* **Task description**
From the passage on the AfD in Germany below, copy the part that runs from "Before AfD emerged" to "Germany’s western states.".

* **Excerpt**
+ + + + + + +
MUNICH – The recent elections in Sweden and Italy have shown that right-wing populism remains on the rise across Europe. Not so in Germany, where the far-right Alternative für Deutschland (AfD) has had only modest success so far.
One possible explanation for Germany’s resistance to the populist surge is that, unlike far-right parties that have gained ground elsewhere in Europe, globalization played only a minor role in AfD’s rise. The party became an electoral force long after globalization peaked in Germany, and its successes have mostly been confined to the states in former East Germany.
Before AfD emerged in 2013 as an anti-euro and anti-Greek-bailout party, Germany had no successful right-wing populist movement. Given that trade as a share of GDP had already been stagnating since the 2008 financial crisis, the party quickly shifted its focus to xenophobia and anti-immigrant policies.
AfD’s political trajectory reflects its popularity in eastern Germany, where the party won 27.5% and 23.5% of the vote in Saxony and Brandenburg, respectively – roughly twice its share in Germany’s western states.
+ + + + + + +
* **Supplied material**
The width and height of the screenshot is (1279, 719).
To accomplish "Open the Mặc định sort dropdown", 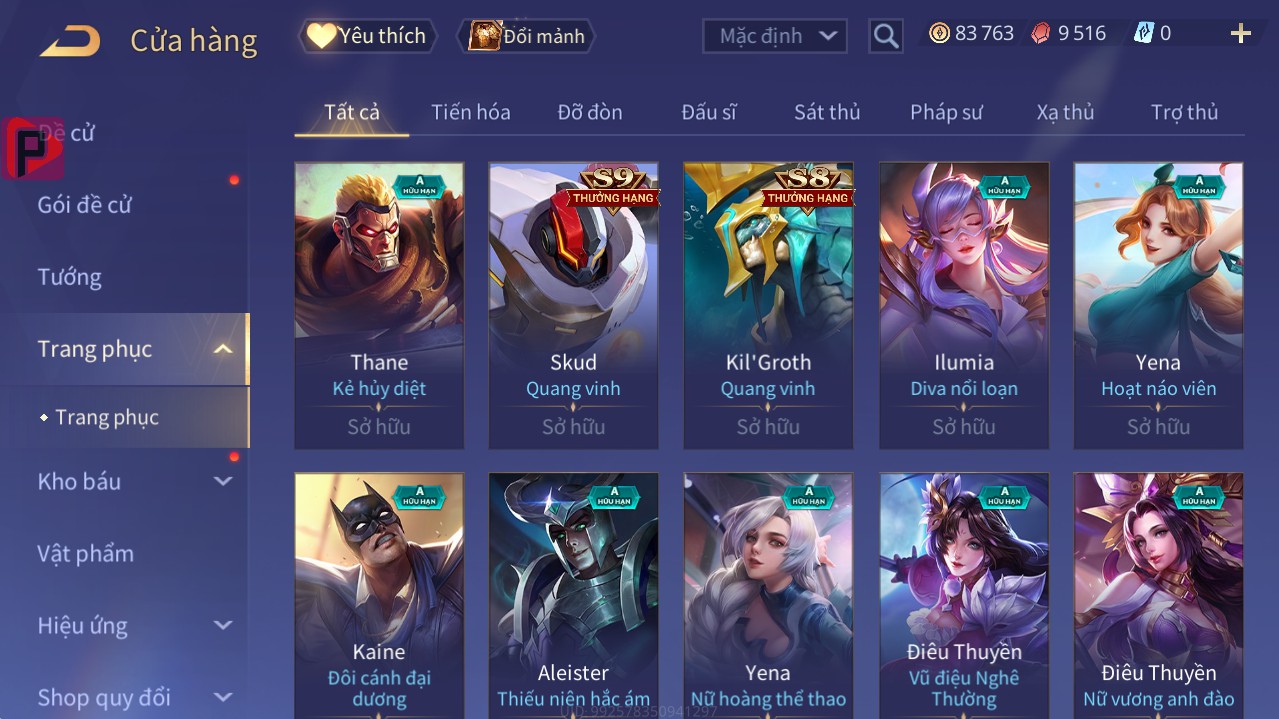I will (775, 36).
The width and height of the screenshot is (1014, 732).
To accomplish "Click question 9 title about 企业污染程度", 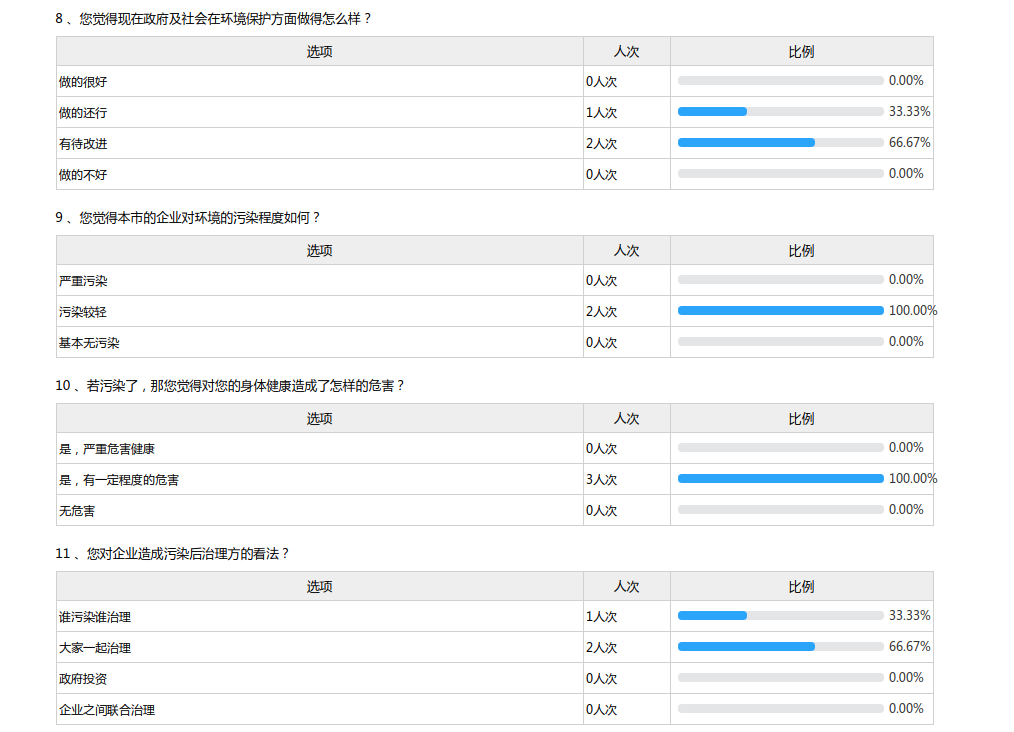I will point(188,217).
+ + + + + + +
* **Response below**
Before AfD emerged in 2013 as an anti-euro and anti-Greek-bailout party, Germany had no successful right-wing populist movement. Given that trade as a share of GDP had already been stagnating since the 2008 financial crisis, the party quickly shifted its focus to xenophobia and anti-immigrant policies.
AfD’s political trajectory reflects its popularity in eastern Germany, where the party won 27.5% and 23.5% of the vote in Saxony and Brandenburg, respectively – roughly twice its share in Germany’s western states.